Renters like Doe face an uphill battle as they seek somewhere new to call home. Low rental vacancy rates can make decent apartments hard to find even for those with greater means, and rising rents continue to squeeze Vermonters with less purchasing power. And repeat floods over the last year have hammered some of the state’s relatively affordable housing stock.
Officials have received 111 self-reports of damage at rental properties stemming from the most recent flood through the 211 system, according to data provided to Vermont Public by Vermont Emergency Management on Thursday. Much of the damage to rentals is concentrated in a few places: 23 renter households reported damage in Lyndon, 19 in Barre City, and 17 in Plainfield. (The data reflect all levels of damage reported, meaning these numbers could include homes that are still habitable and others that are destroyed.)
Before the flood, online forums in the Northeast Kingdom were already filled with people searching for a place to rent, said Megan Matthers, a volunteer coordinator with the long-term recovery group Kingdom United Resilience and Recovery Effort. Now, nearly 30 renter households in the rural region have reported flood damage.
“The housing crisis is one of the biggest talking points of this area, and to have something like this happen just really adds to the pressure,” Matthers said.

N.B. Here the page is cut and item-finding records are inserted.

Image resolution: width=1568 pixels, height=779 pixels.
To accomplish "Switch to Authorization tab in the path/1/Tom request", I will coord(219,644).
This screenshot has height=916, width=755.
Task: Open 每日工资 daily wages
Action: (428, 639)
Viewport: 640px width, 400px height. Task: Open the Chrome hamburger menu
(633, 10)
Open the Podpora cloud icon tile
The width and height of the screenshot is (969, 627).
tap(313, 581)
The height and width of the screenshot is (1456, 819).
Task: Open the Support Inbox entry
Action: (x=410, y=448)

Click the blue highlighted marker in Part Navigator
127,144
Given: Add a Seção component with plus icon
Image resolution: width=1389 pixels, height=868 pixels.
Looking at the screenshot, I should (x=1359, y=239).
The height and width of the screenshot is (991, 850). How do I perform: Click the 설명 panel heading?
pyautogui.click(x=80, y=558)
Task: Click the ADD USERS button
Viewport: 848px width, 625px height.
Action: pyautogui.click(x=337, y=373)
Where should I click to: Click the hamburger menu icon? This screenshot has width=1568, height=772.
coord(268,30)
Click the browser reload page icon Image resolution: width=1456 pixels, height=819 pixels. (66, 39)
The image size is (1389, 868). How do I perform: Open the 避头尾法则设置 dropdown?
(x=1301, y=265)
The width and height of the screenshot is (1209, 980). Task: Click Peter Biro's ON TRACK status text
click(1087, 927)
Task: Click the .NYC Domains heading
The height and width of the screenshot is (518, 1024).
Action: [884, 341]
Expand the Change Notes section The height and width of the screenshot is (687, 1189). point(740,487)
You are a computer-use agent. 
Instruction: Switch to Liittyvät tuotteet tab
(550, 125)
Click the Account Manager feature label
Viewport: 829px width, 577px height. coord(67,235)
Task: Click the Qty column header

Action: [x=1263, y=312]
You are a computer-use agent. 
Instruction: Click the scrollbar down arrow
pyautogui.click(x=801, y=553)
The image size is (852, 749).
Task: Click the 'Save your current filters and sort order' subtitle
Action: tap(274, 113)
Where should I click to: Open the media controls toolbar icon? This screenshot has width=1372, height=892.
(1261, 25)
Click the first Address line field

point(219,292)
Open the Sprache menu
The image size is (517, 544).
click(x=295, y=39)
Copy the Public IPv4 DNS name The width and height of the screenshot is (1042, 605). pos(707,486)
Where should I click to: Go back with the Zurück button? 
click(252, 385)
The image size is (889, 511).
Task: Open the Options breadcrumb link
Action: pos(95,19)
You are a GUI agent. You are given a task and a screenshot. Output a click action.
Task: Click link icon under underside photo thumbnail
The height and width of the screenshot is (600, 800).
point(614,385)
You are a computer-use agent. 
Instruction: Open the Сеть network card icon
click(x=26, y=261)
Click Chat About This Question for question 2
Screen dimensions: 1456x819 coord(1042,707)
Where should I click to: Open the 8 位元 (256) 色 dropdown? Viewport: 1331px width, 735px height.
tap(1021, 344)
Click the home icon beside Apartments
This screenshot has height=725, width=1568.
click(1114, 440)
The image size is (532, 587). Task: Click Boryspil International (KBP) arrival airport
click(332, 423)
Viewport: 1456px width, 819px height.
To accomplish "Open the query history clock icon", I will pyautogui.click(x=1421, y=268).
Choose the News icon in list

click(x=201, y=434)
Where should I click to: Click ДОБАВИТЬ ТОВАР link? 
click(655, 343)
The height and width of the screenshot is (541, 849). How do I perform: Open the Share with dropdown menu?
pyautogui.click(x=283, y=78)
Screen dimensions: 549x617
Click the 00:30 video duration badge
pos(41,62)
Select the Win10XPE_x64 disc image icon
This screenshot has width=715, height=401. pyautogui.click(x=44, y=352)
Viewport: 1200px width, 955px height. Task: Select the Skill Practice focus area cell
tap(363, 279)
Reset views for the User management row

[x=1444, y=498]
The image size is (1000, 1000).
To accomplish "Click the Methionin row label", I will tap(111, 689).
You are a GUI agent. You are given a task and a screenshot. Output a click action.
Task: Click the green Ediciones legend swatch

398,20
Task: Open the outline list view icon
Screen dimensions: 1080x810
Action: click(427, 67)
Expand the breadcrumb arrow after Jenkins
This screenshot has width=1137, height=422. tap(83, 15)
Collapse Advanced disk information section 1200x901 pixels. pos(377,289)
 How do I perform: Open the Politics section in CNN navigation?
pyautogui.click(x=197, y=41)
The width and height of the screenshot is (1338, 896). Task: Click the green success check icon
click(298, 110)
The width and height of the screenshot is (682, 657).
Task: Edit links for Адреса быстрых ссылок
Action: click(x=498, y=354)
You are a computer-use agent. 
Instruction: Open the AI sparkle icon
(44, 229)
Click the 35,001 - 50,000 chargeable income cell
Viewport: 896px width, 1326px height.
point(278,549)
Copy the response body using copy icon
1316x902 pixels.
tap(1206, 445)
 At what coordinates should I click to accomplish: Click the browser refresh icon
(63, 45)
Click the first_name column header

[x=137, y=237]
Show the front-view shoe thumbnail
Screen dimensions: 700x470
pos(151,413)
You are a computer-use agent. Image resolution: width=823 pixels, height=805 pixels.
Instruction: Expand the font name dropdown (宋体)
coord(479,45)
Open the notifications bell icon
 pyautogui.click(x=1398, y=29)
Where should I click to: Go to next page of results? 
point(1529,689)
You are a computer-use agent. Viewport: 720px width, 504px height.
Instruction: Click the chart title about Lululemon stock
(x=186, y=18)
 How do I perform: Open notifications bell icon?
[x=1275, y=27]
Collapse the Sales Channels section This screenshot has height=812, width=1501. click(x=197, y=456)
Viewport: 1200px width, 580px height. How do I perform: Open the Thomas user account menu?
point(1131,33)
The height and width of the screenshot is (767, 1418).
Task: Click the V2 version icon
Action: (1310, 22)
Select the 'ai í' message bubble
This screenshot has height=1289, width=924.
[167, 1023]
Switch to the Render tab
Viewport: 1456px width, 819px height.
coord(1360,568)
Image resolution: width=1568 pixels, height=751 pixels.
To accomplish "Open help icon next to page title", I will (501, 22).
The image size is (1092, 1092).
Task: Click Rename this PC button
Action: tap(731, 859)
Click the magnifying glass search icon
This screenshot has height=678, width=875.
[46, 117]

Some renters who lost their homes to flooding last July are still trying to land stable housing. And homeowners who can’t live in their houses because of flood damage are also seeking places to rent in the short term, further driving up demand.
One year ago, the home Tina Pecor shared with her three kids in Graniteville flooded, rendering the family homeless. She’s been looking for another rental ever since. Pecor couchsurfed with relatives, at times having to separate from her kids, she said. But a few months ago, she was able to get into transitional housing for families in Barre’s North End through Capstone Community Action, the anti-poverty agency where she works in the Head Start program.
Exactly one year later, she watched floodwaters rise around the transitional house — which had also flooded last year. This time the water only went into the basement, Pecor said. But as she struggles to figure out a long-term solution for her family, the latest flooding underscored that she wants to be far away from water.
“I’m just looking for a three bedroom, but it’s like — it’s really hard finding one,” Pecor said, from the porch of the transitional house. “I don’t want to go to a place that, it’s like, going to flood,” she said.
Renters dealing with flood damage should tell their landlords, in writing, the extent of the damage and what types of repairs are needed, said Daniel Schmidt, a staff attorney at Vermont Legal Aid. It’s a landlord’s responsibility to bring a rental into compliance with health and safety standards, like having an adequate water supply and access to heat. If a landlord doesn’t make repairs to meet habitability standards in a timely manner, Schmidt said, a tenant can withhold part of the rent — but they should let the landlord know, in writing, before they do so.
The Vermont State Housing Authority is encouraging Vermonters displaced by flooding to apply for rental assistance through the Section 8 program; applicants will need to meet income requirements. More rental assistance could be available if the federal government approves a disaster declaration for the state, unlocking aid from the Federal Emergency Management Agency.